Seu objetivo:
Traduza para o inglês a seguinte frase do trecho sobre planos de saúde: "É raro ver ganhos de eficiência com boa gestão serem diretamente repassados para o consumidor pelas políticas de preço e reajuste."

Trecho do documento:
<<<<

Possivelmente estamos falando de outros motores, além do econômico, para a prescrição de cloroquina, mas esses casos demonstraram a lacuna que temos na hora de controlar problemas sérios de assistência médica de baixíssima qualidade. O que ficou bastante claro na “CPI da Covid”, foi um grande conflito negativo de competência sobre quem deveria ter fiscalizado, evitado e punido operadoras que se valeram do “óbito também é alta”.
Já no segundo caso, da concentração de mercados da saúde, em que hospitais passam a ser eles mesmos donos de operadoras de planos de saúde ou healthtechs – startups que trabalham com soluções tecnológicas para a saúde – há uma reflexão que precisa ser feita sobre o poder de mercado que essas empresas podem exercer. Se de um lado é possível um maior controle sobre a estrutura de custos, de outro tem-se maior dominância de mercado, com repercussões para o ambiente concorrencial que precisam ser devidamente endereçadas pelo CADE – Conselho Administrativo de Defesa Econômica.
Além disso, há muita promessa de que esses ecossistemas possam aglutinar informação e capacidade de gestão que signifique economia para consumidores e precisamos ser realistas sobre o que é fato e o que é expectativa. É raro ver ganhos de eficiência com boa gestão serem diretamente repassados para o consumidor pelas políticas de preço e reajuste.
O episódio do reajuste negativo dos planos individuais ilustra bem a situação. As economias consideráveis que o mercado experimentou com a pandemia em 2020 foram refletidas para planos individuais uma vez que a Agência Nacional de Saúde Suplementar (ANS) determina o reajuste máximo dessas carteiras e monitora a variação das despesas médico-hospitalares desse mercado. Já as carteiras coletivas, de regulação mais livre, tiveram reajustes positivos e alguns até bem elevados. Desobrigadas de reajustar de acordo com uma regulação específica, os ganhos de 2020 não foram repassados ao consumidor dos planos coletivos.

>>>>

Registros de dados:
<<<<

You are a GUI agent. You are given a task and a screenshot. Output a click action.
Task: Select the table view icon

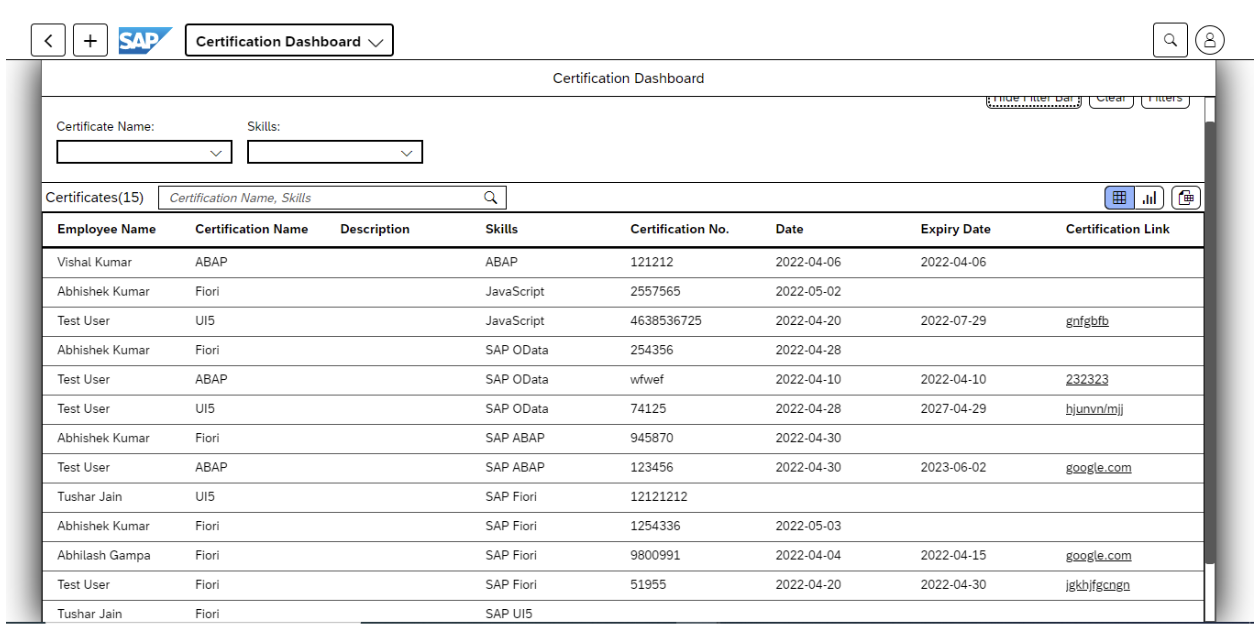pyautogui.click(x=1118, y=197)
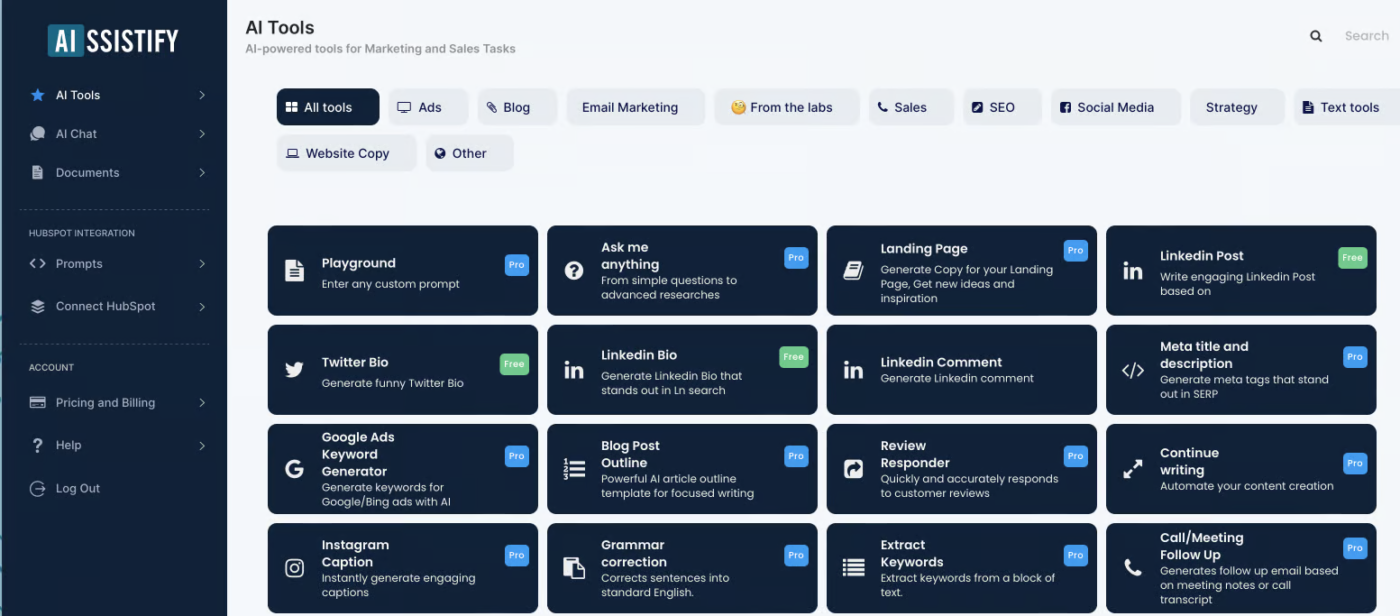Screen dimensions: 1400x616
Task: Click the Twitter bird icon on Twitter Bio
Action: [294, 370]
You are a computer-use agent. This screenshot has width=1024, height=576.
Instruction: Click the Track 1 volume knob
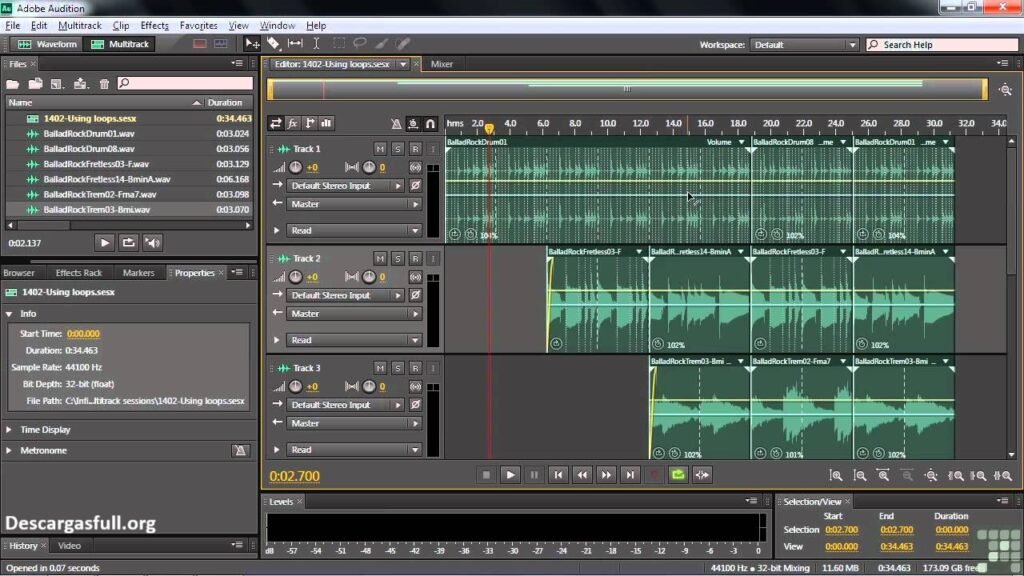pyautogui.click(x=296, y=167)
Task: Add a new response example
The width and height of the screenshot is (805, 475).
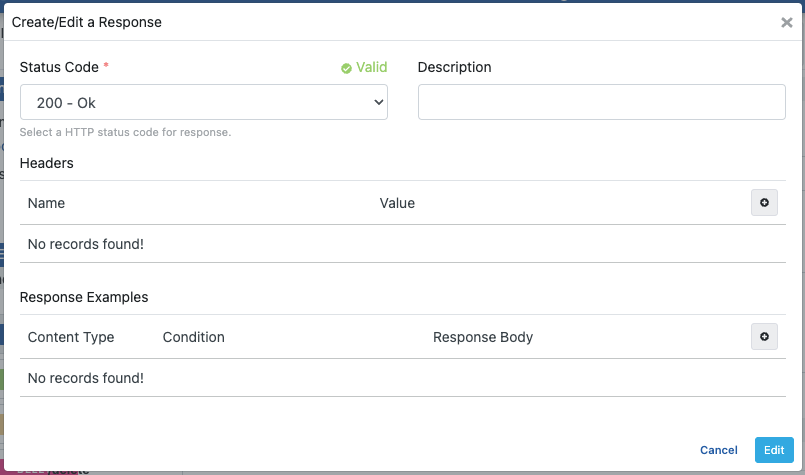Action: 764,337
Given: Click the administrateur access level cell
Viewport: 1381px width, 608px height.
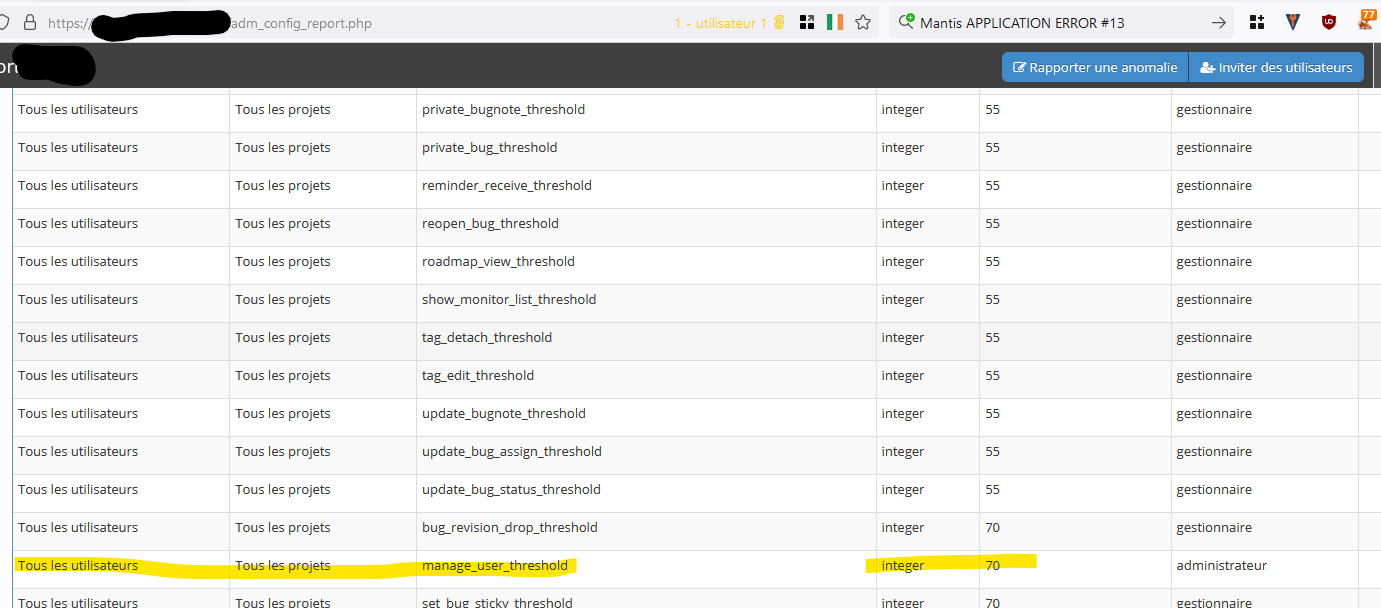Looking at the screenshot, I should click(x=1221, y=566).
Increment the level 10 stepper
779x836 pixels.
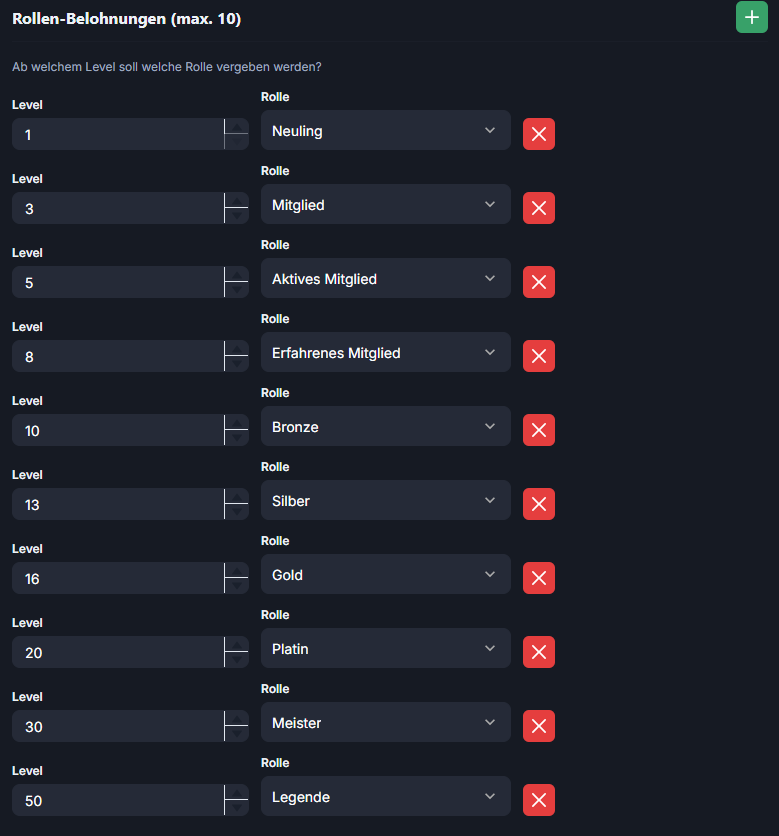pyautogui.click(x=237, y=422)
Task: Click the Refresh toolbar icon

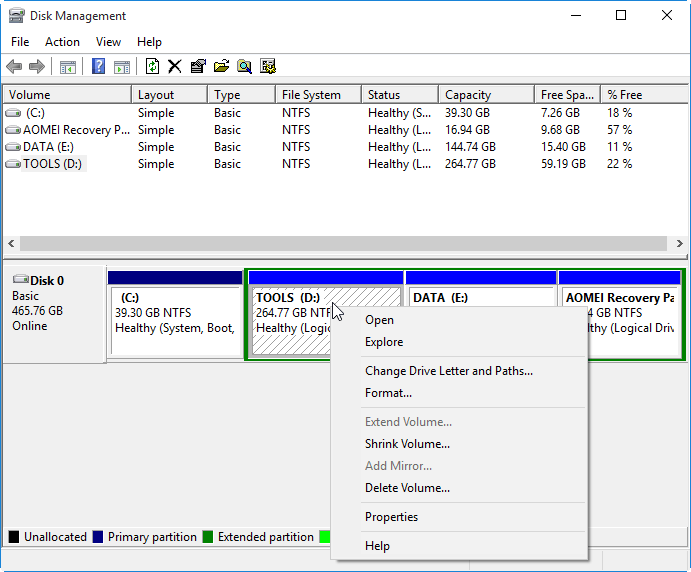Action: (x=152, y=67)
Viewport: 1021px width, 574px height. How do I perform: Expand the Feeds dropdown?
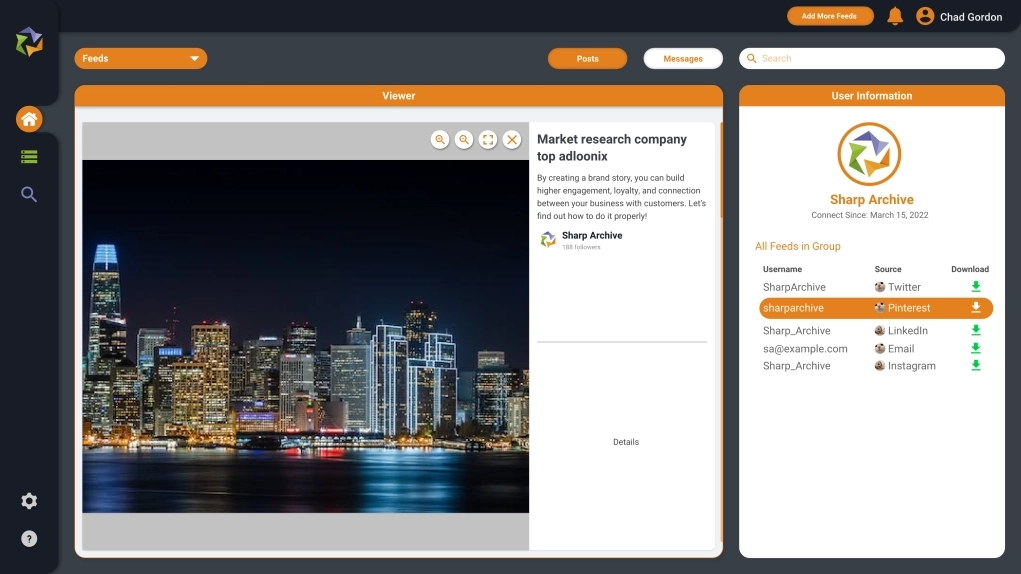[x=141, y=59]
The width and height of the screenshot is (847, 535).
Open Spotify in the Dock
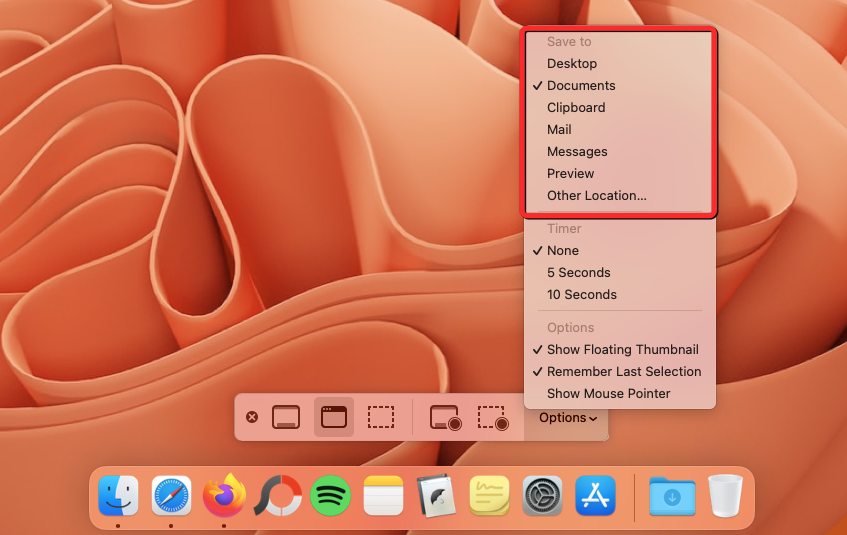(x=330, y=495)
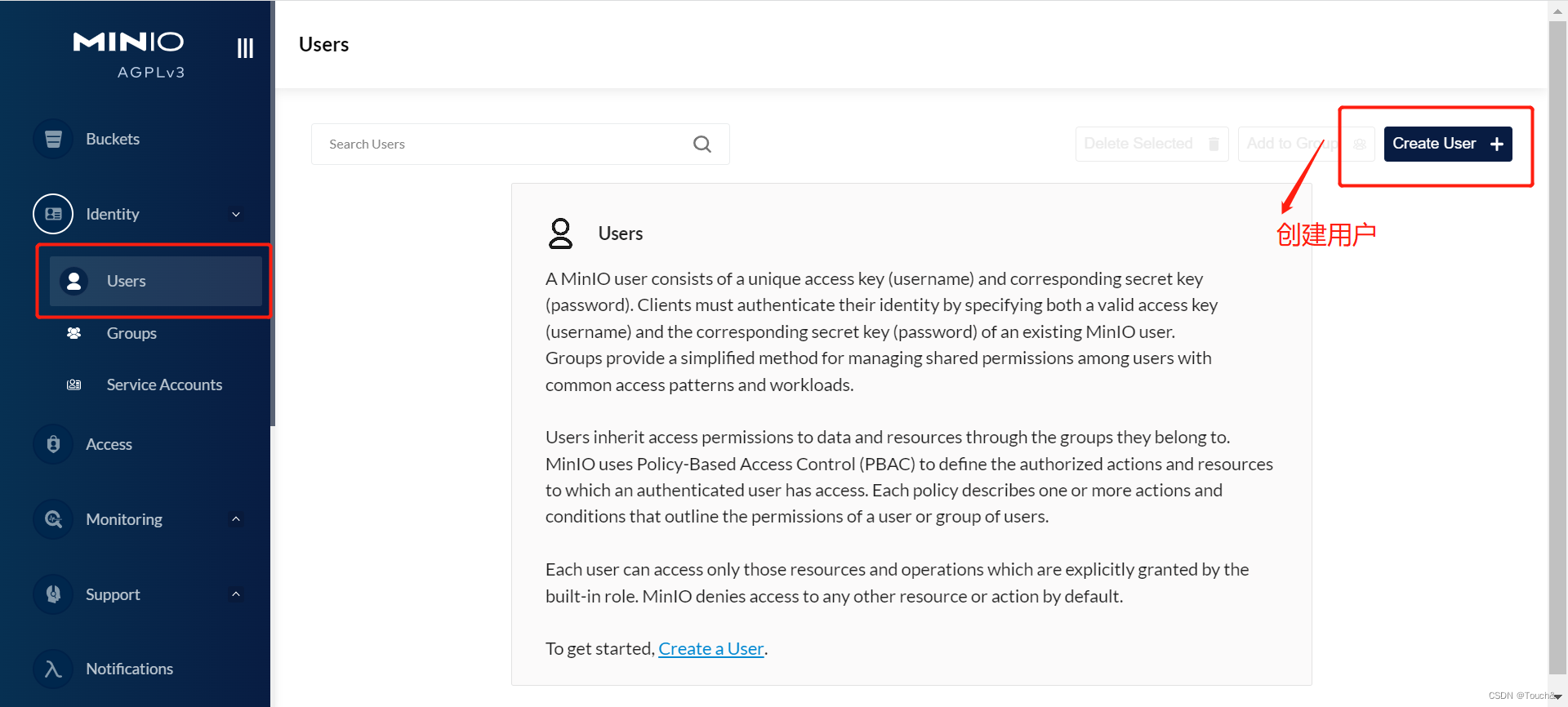Click the Access lock icon
Viewport: 1568px width, 707px height.
tap(53, 444)
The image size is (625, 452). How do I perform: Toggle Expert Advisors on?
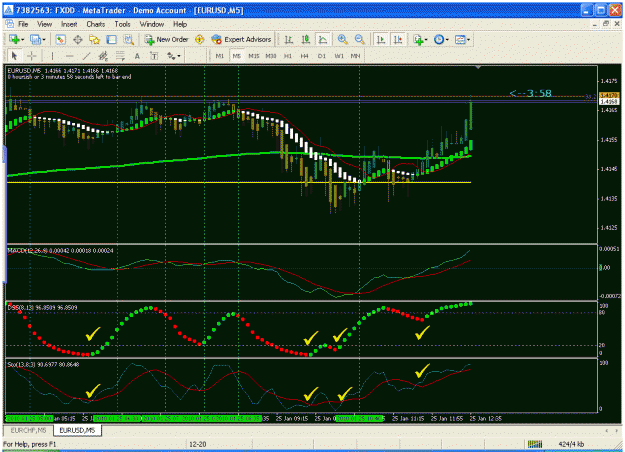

>>>>

Espaço para resposta:
It is rare to see efficiency gains from good management passed directly on to the consumer through pricing and rate-adjustment policies.